Date: September 27, 2019
Venue: Boston University, Boston, MA, USA
Cosponsored by: Institute on Culture, Religion and World Affairs (CURA), Pardee School of Global Studies, Boston University, Boston, MA
Although there have been Muslim communities in Europe since the Middle Ages, they have become a sizable part of the population of modern Western Europe only since the 1960’s, when large numbers began to arrive from Pakistan, the Maghreb, and Turkey to provide much needed labor. When the Asiatic Barred Zone act of 1917 was repealed in 1965, Muslim immigrants began to arrive in the United States, joining existing communities of largely African American converts. In Europe, political opposition to Muslim immigrants arose already in the late 20th century, producing anti-immigrant parties such as France’s National Front.
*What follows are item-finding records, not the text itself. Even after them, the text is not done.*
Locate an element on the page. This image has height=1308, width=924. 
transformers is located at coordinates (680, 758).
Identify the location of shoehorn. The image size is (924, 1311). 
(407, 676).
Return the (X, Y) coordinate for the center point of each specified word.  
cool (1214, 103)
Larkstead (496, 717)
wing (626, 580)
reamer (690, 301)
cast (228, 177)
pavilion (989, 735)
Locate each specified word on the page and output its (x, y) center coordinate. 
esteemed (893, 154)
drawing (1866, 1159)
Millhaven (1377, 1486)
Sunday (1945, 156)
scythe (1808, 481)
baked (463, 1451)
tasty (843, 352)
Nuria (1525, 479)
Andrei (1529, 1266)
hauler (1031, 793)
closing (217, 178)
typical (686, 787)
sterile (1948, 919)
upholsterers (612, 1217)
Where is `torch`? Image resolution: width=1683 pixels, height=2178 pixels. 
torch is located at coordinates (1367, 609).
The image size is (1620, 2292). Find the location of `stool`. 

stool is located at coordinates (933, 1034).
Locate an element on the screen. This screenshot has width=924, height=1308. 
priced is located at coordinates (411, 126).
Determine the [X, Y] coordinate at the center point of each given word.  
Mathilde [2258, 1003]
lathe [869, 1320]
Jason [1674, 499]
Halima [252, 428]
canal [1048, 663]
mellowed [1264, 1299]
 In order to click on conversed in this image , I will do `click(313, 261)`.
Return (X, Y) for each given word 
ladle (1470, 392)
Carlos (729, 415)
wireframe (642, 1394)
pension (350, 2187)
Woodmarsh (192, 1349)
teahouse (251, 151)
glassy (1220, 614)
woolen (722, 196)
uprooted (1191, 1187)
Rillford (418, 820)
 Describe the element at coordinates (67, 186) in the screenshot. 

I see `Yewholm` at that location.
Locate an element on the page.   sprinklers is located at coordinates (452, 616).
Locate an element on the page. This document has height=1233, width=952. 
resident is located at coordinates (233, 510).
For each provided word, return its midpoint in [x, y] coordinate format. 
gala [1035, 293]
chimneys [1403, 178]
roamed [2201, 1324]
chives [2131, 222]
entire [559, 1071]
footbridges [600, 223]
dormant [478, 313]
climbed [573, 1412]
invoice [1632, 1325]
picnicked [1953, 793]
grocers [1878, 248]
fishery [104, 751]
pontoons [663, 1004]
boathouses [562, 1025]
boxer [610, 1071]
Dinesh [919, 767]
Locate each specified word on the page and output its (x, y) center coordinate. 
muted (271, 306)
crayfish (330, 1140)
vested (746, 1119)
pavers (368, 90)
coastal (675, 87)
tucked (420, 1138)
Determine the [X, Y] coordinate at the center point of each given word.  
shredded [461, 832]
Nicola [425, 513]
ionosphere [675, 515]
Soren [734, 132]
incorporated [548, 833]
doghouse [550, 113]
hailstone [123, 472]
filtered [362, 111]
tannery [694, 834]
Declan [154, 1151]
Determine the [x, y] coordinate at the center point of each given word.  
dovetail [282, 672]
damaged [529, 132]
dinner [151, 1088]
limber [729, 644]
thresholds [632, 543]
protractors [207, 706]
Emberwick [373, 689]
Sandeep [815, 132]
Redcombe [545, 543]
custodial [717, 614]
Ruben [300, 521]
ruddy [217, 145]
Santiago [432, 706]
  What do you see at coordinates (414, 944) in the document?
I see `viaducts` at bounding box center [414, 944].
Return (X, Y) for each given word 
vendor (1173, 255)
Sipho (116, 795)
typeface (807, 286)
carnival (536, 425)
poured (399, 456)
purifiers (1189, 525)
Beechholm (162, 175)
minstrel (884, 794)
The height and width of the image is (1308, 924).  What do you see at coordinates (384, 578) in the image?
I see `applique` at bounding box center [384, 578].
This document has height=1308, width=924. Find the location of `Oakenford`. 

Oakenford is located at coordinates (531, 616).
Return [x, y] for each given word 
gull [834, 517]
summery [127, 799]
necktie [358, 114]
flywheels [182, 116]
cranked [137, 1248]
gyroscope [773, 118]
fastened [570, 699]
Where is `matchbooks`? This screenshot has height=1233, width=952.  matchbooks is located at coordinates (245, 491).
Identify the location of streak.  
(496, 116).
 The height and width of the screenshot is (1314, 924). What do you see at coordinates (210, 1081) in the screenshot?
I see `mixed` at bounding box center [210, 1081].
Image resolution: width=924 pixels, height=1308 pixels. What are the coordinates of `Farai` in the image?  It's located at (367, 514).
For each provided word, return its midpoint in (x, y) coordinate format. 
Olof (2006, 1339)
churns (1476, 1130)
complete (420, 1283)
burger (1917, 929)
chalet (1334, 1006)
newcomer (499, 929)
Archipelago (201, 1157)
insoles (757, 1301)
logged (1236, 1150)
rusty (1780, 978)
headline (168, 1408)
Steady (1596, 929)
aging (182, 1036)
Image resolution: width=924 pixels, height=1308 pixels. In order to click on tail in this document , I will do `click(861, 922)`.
At the turn of the 21st century, Muslims seeking asylum in Europe and North America due to the destruction brought on by wars in Iraq and Syria, became the driving force behind immigration. According to Pew, the total number of Muslims in Europe in 2010 was around 44 million and growing, while birth rates throughout Europe have fallen well below replacement level. Political and social frictions emerged in many European countries due to these demographic shifts, and full-fledged turmoil erupted starting in 2015 due to the surge refugees fleeing Syria.
Muslim immigration was a top issue in the two countries that took in the lion’s share of refugees: Germany and Sweden. In 2017, the anti-immigrant Alternative for Germany party became the first political party to the right of the Christian Democrats to win seats in parliament since the Second World War. In September 2018, the anti-immigrant Sweden Democrats came in third in national elections with 17.5% of the vote.
In other countries, including the United States, anti-Muslim sentiment has fueled the rise of populist politicians, including in countries of Eastern Europe that have accepted next to no refugees. Throughout Europe and the United States, campaigns against “sharia law” have become common, as have unsubstantiated allegations that Muslim neighborhoods in major European cities have become “no-go zones.” Denmark has recently passed harsh laws that include mandating 30 hours per week of pre-school for immigrants for the sake of fostering Danish values. Many native Europeans fear that Muslim immigrants are intent on Islamizing Europe rather than integrating. Many Muslims in Europe, both native born and immigrants, fear that they will never be accepted as equal citizens even if they do integrate.